*Input for this task:*
——

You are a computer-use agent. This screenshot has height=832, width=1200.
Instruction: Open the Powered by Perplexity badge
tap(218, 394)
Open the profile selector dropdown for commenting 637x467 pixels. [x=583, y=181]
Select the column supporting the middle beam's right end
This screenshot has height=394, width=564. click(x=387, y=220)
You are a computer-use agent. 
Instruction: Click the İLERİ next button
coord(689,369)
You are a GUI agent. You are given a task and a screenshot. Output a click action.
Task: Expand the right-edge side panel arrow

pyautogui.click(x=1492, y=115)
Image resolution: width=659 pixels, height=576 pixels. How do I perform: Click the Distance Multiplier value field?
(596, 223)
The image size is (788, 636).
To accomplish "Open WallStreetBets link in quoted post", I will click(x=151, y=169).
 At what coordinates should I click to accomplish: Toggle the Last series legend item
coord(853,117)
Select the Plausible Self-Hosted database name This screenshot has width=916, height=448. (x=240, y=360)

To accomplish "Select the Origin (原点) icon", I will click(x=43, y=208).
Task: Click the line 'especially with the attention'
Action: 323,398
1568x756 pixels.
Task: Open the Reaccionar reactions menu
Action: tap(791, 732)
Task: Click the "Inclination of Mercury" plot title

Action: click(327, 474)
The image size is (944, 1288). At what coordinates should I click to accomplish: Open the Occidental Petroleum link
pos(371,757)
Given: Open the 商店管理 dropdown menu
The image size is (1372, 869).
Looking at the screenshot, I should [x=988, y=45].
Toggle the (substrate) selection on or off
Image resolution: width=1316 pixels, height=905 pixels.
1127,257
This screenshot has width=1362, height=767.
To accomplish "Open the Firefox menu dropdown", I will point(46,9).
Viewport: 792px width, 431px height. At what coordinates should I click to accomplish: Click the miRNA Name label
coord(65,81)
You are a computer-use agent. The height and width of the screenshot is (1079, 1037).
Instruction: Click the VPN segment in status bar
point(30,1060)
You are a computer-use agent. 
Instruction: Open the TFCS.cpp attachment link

——

*Task requirements:* For every entry above, give it back exactly as written.

*Solution to the problem:*
You are a computer-use agent. This screenshot has height=832, width=1200.
Instruction: Open the Powered by Perplexity badge
tap(218, 394)
Open the profile selector dropdown for commenting 637x467 pixels. [x=583, y=181]
Select the column supporting the middle beam's right end
This screenshot has height=394, width=564. click(x=387, y=220)
You are a computer-use agent. 
Instruction: Click the İLERİ next button
coord(689,369)
You are a GUI agent. You are given a task and a screenshot. Output a click action.
Task: Expand the right-edge side panel arrow

pyautogui.click(x=1492, y=115)
Image resolution: width=659 pixels, height=576 pixels. How do I perform: Click the Distance Multiplier value field?
(596, 223)
The image size is (788, 636).
To accomplish "Open WallStreetBets link in quoted post", I will click(x=151, y=169).
 At what coordinates should I click to accomplish: Toggle the Last series legend item
coord(853,117)
Select the Plausible Self-Hosted database name This screenshot has width=916, height=448. (x=240, y=360)

To accomplish "Select the Origin (原点) icon", I will click(x=43, y=208).
Task: Click the line 'especially with the attention'
Action: 323,398
1568x756 pixels.
Task: Open the Reaccionar reactions menu
Action: tap(791, 732)
Task: Click the "Inclination of Mercury" plot title

Action: click(327, 474)
The image size is (944, 1288). At what coordinates should I click to accomplish: Open the Occidental Petroleum link
pos(371,757)
Given: Open the 商店管理 dropdown menu
The image size is (1372, 869).
Looking at the screenshot, I should [x=988, y=45].
Toggle the (substrate) selection on or off
Image resolution: width=1316 pixels, height=905 pixels.
1127,257
This screenshot has width=1362, height=767.
To accomplish "Open the Firefox menu dropdown", I will point(46,9).
Viewport: 792px width, 431px height. At what coordinates should I click to accomplish: Click the miRNA Name label
coord(65,81)
You are a computer-use agent. The height and width of the screenshot is (1079, 1037).
Instruction: Click the VPN segment in status bar
point(30,1060)
You are a computer-use agent. 
Instruction: Open the TFCS.cpp attachment link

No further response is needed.